Ahead of sustainability deadline, Loblaw adds ASC-certified fish
Loblaw has begun selling farmed seafood certified by the Aquaculture Stewardship Council (ASC). The first product to his shelves recently was a tilapia, sold under the President’s Choice Blue Menu brand.
The package (shown here) bears the ASC logo, indicating the fish was sustainably farmed using ASC criteria.
“Our PC Blue Menu Tilapia is the first ASC-certified responsibly farmed fish sold in our stores and we are very proud to be the first in North America to bring this product to market,” Melanie Agopian, senior director of sustainable seafood for Loblaw Companies, said.
Loblaw will introduce other ASC fish later this year, including tropical shrimp and basa/pangasius fish. It is part of the retailer’s stated goal to sell only sustainably sourced seafood in all its products by the end of 2013. That goal includes not only fresh and frozen fish, but also packaged products that contain fish.
ASC is a not-for-profit organization set up three years ago by the World Wildlife Fund and IDH, the Dutch Sustainable Trade Initiative. ASC sets global standards for farming seafood.

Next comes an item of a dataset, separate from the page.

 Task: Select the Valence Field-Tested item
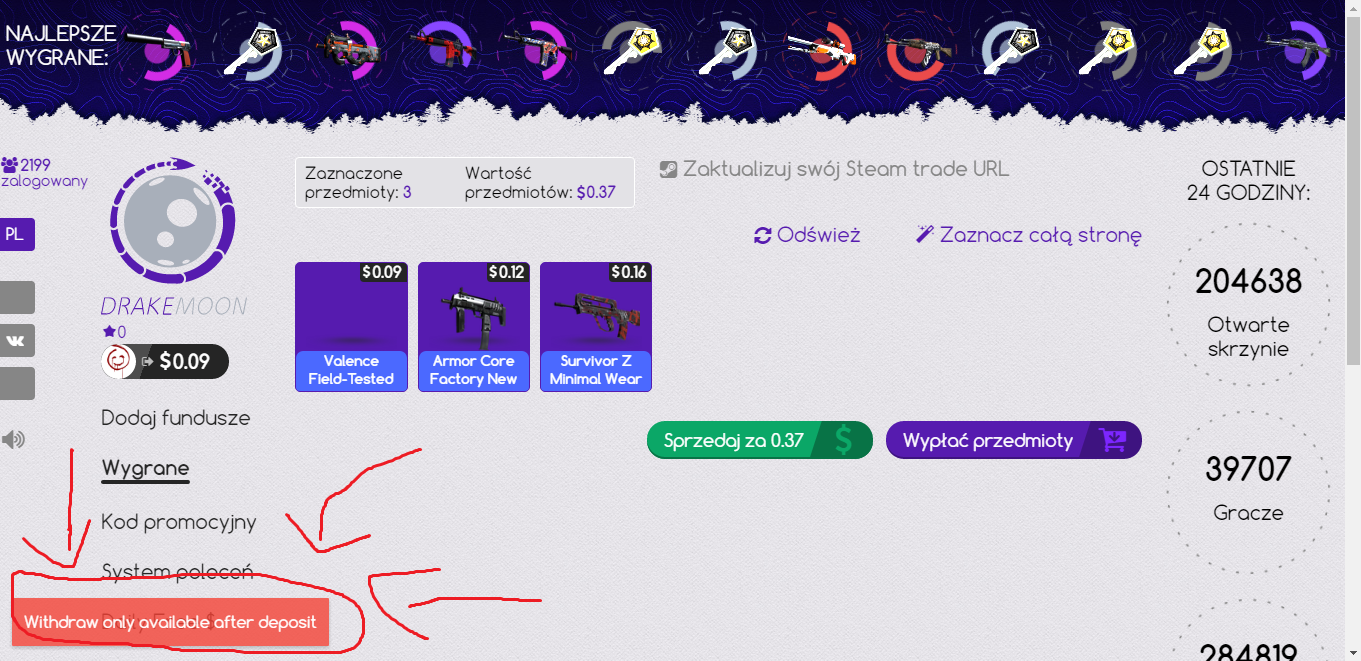tap(351, 327)

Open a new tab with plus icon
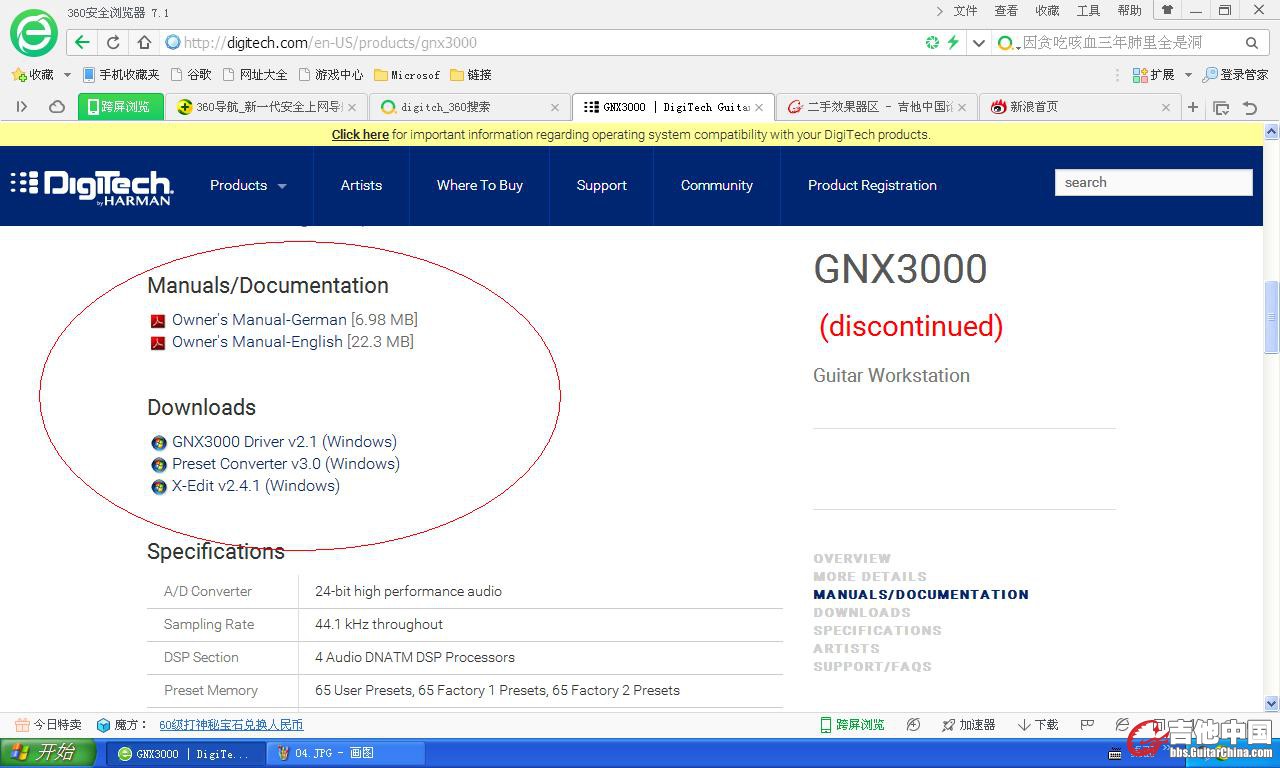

Other seafood organizations, like MSC (the Marine Stewardship Council) and SeaChoice, are known for setting sustainability guidelines for catching fish in the wild. Loblaw certifies its wild-caught fish through MSC.
Environmentalists have long been concerned about farmed fish, pointing to the waste it creates, as well as the possible spread of disease and fish lice among the farmed fish and the possibility of disease and waste spreading to wild species when farming occurs in open waters.
Since announcing its seafood sustainability goals in 2008, Loblaw has been looking to bring responsibly sourced farmed seafood to its stores.
“We hope that Canadians will agree that we are driving the fish farming industry forward to more responsible methods,” Paul Uys, Loblaw’s vice-president of sustainable seafood, said in a statement.